I will never forget the night that I graduated the eighth grade. Not because of the ceremony in the gym, not because of the dance after the ceremony, not because of the pretty new dress and not because my friends gathered at my house before the festivities started for a Mary Kay make-up party to prepare.
The night of my eighth grade graduation there was an explosion in my town. A natural gas (I think?) pipeline ruptured and ignited. I remember standing on the outside deck of my house in my new pretty dress with the makeup on and my mom taking pictures, when we noticed that there was ash falling from the sky. I remember the carefully guarded fear in my mom's eyes as she rushed to the television to turn on the news because my dad was working (still does) in an oil refinery, and explosions in oil refineries were certain to be bad.

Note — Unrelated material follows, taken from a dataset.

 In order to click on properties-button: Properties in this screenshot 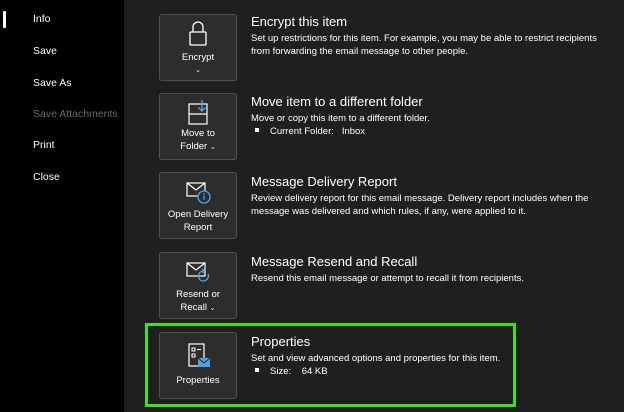, I will do `click(198, 366)`.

I don't remember too much about the ceremony (except that it was announced to the entire graduating class that I wanted to be a professional rock-climber, which is a career goal I had made up in a bout of silliness and knew that while I loved climbing, I could never live that life), and I don't remember much about the dance. I remember the ash falling from the sky and the feeling of uncertainty and fear.
We later learned that while no one that we knew personally was killed, three other boys were. One of the boys that was killed was the younger brother of a boy that was just a few years older than my friends and I, and the next year we were at the same High School as this older boy who had carried his badly burned younger brother out of the explosion site, only for the smaller boy to die the next day. It was whispered to me in the hall when the older brother passed that it was "his brother" that had died.
I remember later- much later- passing the explosion site and seeing the devastation and feeling chills. And to this day, whenever I hear the word "pipeline," a little shudder passes through me and I struggle to follow the conversation and not be transported back to that day and those times when fear and anger ruled my small, normally happy little town.
I will always remember the day of my Middle School graduation, June 10th. And perhaps someday I will be able to have a conversation about pipelines that doesn't result in the little shudder and temporary loss of focus. Keep your loved ones close, y'all. Time is precious.